Charlotte Ransom established the discretionary wealth manager a decade ago with a focus on offering lower and clear charges to attract customers seeking financial advice and investment management.
But she said the industry has not properly addressed the issue of complicated and hidden fees during this time, deterring many people from investing or leaving them unable to make comparisons in the market.
“I do think there is a level of deliberate obfuscation . . . in order to make it harder for clients to understand,” she added.
Her comments came as the Financial Conduct Authority issued proposals on Thursday to simplify how platforms, advisers and wealth managers communicate the costs of investing and ensure that they use “plain English” for clients.
The FCA said it will consult on simplified rules for how firms communicate the costs involved in investing, from product charges to advice. The regulator added that it would ban “double dipping”, where wealth managers or investment sites take some of the interest on clients’ deposits, while also charging a fee for holding the cash balance.
The issue of jargon and charges has long clouded the industry and left customers in the dark, despite sweeping regulation over the years aimed at tackling the problem, Ransom said.

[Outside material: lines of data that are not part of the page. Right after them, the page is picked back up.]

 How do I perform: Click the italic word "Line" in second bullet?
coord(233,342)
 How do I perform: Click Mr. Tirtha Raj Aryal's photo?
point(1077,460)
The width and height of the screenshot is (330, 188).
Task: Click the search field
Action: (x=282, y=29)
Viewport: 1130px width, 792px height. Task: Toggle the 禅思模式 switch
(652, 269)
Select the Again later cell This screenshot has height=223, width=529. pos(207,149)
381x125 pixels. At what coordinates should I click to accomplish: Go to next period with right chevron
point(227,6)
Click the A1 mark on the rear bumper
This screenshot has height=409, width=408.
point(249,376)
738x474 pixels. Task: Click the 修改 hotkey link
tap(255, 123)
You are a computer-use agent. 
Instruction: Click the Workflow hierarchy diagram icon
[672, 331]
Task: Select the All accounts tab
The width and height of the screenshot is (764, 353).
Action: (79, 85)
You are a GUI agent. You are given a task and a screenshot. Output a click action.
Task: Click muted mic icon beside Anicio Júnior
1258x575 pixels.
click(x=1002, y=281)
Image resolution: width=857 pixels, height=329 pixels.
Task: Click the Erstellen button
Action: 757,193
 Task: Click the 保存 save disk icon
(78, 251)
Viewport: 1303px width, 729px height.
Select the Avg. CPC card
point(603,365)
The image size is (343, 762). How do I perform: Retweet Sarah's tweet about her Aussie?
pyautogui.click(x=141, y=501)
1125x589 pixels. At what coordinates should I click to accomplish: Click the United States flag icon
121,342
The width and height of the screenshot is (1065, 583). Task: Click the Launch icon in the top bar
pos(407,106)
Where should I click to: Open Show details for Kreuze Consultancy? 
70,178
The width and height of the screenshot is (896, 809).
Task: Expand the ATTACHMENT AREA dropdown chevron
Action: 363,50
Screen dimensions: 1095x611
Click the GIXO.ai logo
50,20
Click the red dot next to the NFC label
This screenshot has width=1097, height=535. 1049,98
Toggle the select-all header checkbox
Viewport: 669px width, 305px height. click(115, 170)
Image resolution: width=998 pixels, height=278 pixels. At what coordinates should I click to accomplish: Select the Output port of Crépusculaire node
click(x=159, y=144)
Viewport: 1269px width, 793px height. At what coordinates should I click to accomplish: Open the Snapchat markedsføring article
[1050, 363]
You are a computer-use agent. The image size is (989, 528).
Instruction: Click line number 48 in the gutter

Even though the UK financial watchdog unveiled rules under the Retail Distribution Review (RDR) in 2013 to help customers receive financial advice with more transparency over fees, Ransom said that the wealth management industry has not properly addressed the problem.
“More than 10 years in [from RDR] this simply hasn’t materially changed,” she said, referring to complicated structures and hidden fees.
Certain wealth managers have come under scrutiny for their charging structures to ensure that clients receive a fair deal, as the recent Consumer Duty regulation has sharpened focus on the issue.
St James’s Place, the UK’s largest wealth manager, overhauled its fees last August and removed a punitive “exit” charge for new clients, although those who joined before that month are still subject to this fee.
Last month, wealth manager Rathbones said it was halting investments from high-risk clients following a review by the regulator. It noted in the same announcement that it would stop charging fees on cash sitting in clients’ discretionary accounts from July.
Chris Bredin, consultant at research firm The Lang Cat, said: “It helps to separate two things: what an adviser or wealth manager charges for their advice and ongoing service, and what sits underneath that, the platform, investment and cash interest retention that come with any portfolio.
“Both are disclosed reasonably well in isolation, but meaningful comparison is very challenging.”
Netwealth, which has just over £1.5bn in assets and just under 3,000 clients, typically runs portfolios worth £500,000. The wealth manager is chaired by Edward Bonham Carter, the former chief executive of Jupiter and veteran City fund manager.
For clients receiving both investment management and financial advice, Netwealth charges 0.7—1.1 per cent, depending on the size of a client’s portfolio, plus investment fees ranging from 0.1 per cent to 0.45 per cent.
The company notes on its website that even a saving of 1 per cent on fees on £250,000 over two decades equates to £114,000.
“You can’t control what markets do, but you can stay invested and keep an eye on costs,” Ransom said.
Gina Miller, who has long campaigned for transparency over fees, said: “More than a decade after RDR, it’s shameful that investors still can’t see what they’re really paying when they invest. That isn’t complexity — that’s a choice.”